A publicidade usa a técnica da repetição sistemática para consolidar os estímulos no cérebro dos consumidores. A repetição torna a mensagem familiar e cria uma ideia de «normalidade» em relação à satisfação do apelo.
A repetição tem efeitos semelhantes no domínio da linguagem. A aprendizagem das línguas assenta, em muito, na audição e vizualização repetida das palavras.
Palavras e expressões utilizadas nos anúncios são, por via da repetição, memorizadas facilmente, ao ponto de haver "slogans" que passam da publicidade para a linguagem do dia-a-dia.
Esta realidade deveria implicar um cuidado redobrado dos publicitários com o rigor linguístico, de modo a evitar que asneiras escritas ou ditas acabem, de tão repetidas, por ser adoptadas pela larguíssima faixa dos cidadãos desconhecedores da gramática. Sendo as crianças o público mais receptivo à publicidade, é fácil deduzir os efeitos negativos da asneira.

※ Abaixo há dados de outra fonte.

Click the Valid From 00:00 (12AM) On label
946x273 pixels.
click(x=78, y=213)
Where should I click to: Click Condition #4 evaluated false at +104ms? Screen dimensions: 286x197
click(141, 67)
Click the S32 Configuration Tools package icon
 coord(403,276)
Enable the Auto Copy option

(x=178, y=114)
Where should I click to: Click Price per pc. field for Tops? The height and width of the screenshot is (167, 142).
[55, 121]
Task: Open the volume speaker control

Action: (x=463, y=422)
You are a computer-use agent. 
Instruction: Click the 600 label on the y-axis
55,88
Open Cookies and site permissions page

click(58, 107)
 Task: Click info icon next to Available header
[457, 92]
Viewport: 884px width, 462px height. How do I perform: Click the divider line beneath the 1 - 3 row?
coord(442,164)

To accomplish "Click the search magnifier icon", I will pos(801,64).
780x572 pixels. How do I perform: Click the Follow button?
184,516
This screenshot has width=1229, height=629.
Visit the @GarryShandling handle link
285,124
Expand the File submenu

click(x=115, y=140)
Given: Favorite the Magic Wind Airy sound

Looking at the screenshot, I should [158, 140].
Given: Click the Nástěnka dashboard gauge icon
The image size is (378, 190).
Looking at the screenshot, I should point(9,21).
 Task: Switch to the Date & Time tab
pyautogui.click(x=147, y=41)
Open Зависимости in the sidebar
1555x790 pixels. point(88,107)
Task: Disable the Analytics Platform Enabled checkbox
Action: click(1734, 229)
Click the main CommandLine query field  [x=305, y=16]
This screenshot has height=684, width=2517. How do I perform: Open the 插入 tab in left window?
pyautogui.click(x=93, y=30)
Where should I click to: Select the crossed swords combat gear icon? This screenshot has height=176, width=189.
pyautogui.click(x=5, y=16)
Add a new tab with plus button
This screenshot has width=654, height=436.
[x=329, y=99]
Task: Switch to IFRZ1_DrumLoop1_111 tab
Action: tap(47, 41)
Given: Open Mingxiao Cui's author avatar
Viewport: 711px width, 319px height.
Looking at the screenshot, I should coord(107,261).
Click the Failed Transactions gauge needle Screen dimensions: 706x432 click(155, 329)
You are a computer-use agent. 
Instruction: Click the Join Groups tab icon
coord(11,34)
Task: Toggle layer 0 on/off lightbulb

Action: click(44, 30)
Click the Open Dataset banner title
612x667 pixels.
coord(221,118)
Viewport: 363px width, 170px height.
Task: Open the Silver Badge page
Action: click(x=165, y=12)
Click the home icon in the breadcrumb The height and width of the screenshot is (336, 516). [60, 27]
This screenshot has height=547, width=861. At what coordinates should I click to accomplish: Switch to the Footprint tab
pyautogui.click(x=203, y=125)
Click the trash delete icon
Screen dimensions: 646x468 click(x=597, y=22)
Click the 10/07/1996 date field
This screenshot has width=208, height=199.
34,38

Não se compreende, por outro lado, que as empresas de comunicação sejam extremamente rigorosas com a qualidade técnica dos anúncios e não tenham igual exigência com a qualidade linguística. Os anúncios de televisão, por exemplo, podem ser recusados por falta de definição da imagem, mas não tenho conhecimento de que algum tenha alguma vez sido recusado por erros de escrita ou de pronúncia.
Repare-se, por exemplo, no que acontece com a gama de produtos destinados, alegadamente, a combater o colesterol. Vários locutores, em diferentes anúncios ao longo do tempo, pronunciam erradamente a palavra colesterol, transformando-a num sonoro «cólestról». Parece impossível que em todas as equipas de produção de todos os anúncios em que entra a palavra COLESTEROL não haja pelo menos uma pessoa com um razoável grau de conhecimento linguístico e a coragem suficiente para eliminar este sinal de ignorância. A insistência no erro mostra que, infelizmente, falta pelo menos um dos atributos.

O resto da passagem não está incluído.